Avec le changement climatique, c’est tout un écosystème qui est menacé, estime la biologiste Françoise Gaill (1). Des rivages aux abysses, elle écume pour nous cet immense réservoir de ressources vitales, dont notre avenir dépend.
Madame Figaro. – En quoi l’océan est-il précieux ?
Françoise Gaill. – Sans cet écosystème complexe, le plus grand sur Terre, il n’y aurait pas de vie. Au cœur de la machine climatique, il joue un rôle-clé dans la fourniture d’oxygène et d’eau douce. Il nous offre des ressources énergétiques, minérales ou vivantes. L’océan fait aussi partie de notre imaginaire, c’est une source d’inspiration poétique. Et c’est le dernier espace naturel qu’il reste à explorer : on a cartographié à peine 5 à 10 % de la surface du plancher océanique et identifié 250.000 espèces marines, alors qu’il y en aurait de 1 à 5 millions. Il représente donc une possibilité d’ailleurs, d’invention.

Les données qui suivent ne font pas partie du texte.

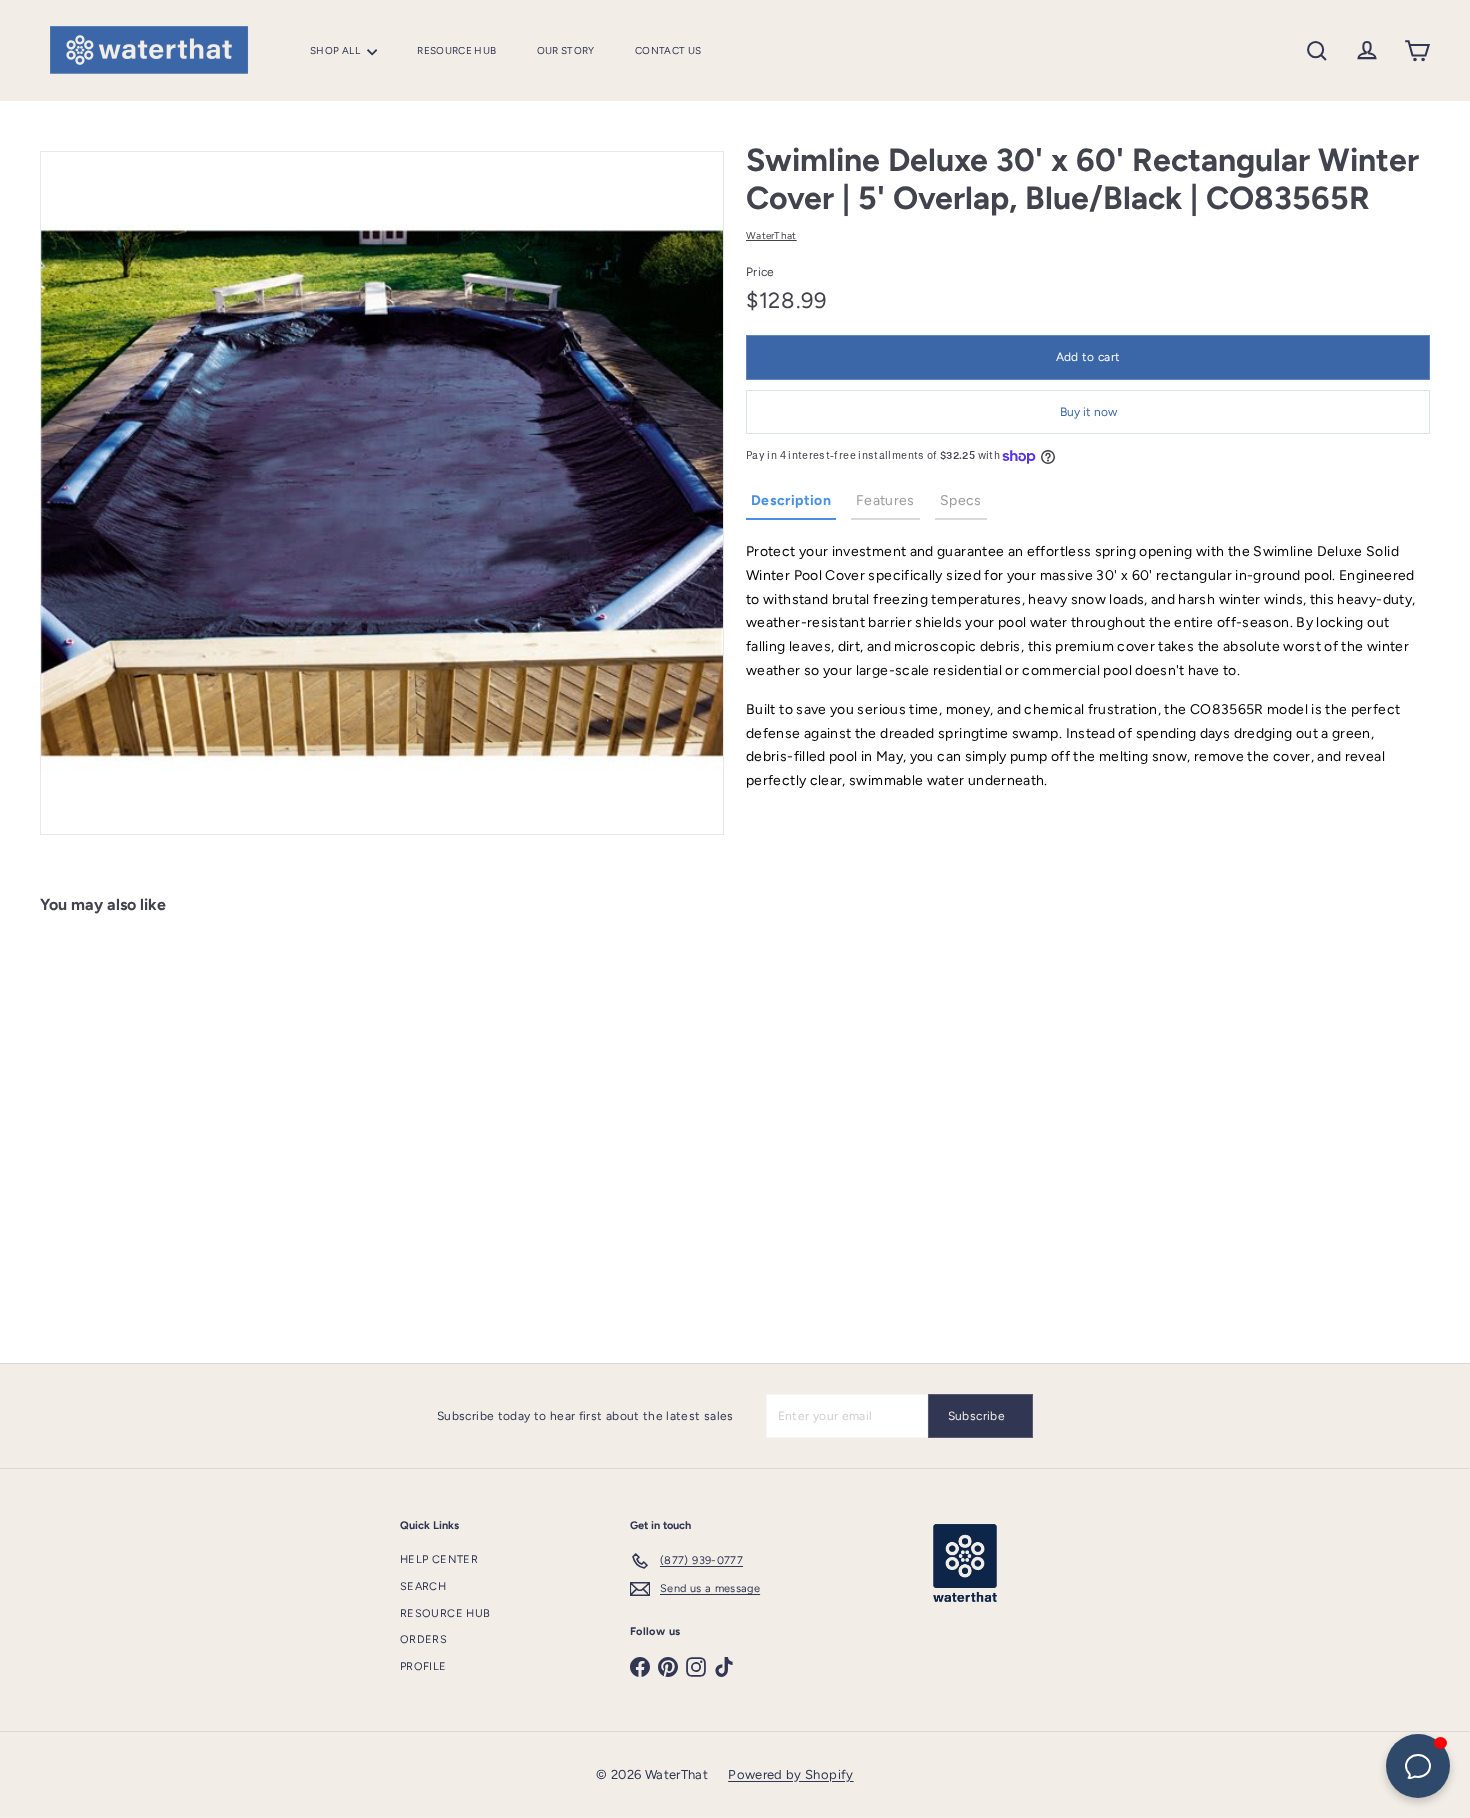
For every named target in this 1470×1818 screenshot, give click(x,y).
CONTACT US (668, 50)
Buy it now (1088, 412)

Françoise Gaill à la Cop21.
Vous êtes spécialiste des écosystèmes profonds océaniques. Est-ce là que subsistent les plus grands secrets ?
Oui. Le fond des océans, l’abyssal, au-delà de 200 mètres, est ce qu’on connaît le moins. Au-delà de 2000 mètres, c’est presque l’inconnu. Jusqu’aux années 1980, on pensait qu’il ne s’y passait rien ou presque, que les animaux y étaient minuscules. Et puis, des géologues sont descendus le long des dorsales formant la colonne vertébrale de l’océan (les dorsales sont des chaînes de montagnes sous-marines, présentes dans tous les bassins océaniques et formant une chaîne continue, NDLR). Ils ont découvert les sources hydrothermales profondes, des sortes de petits volcans immergés. Ils décrivaient des jardins d’Éden, des écosystèmes extraordinaires.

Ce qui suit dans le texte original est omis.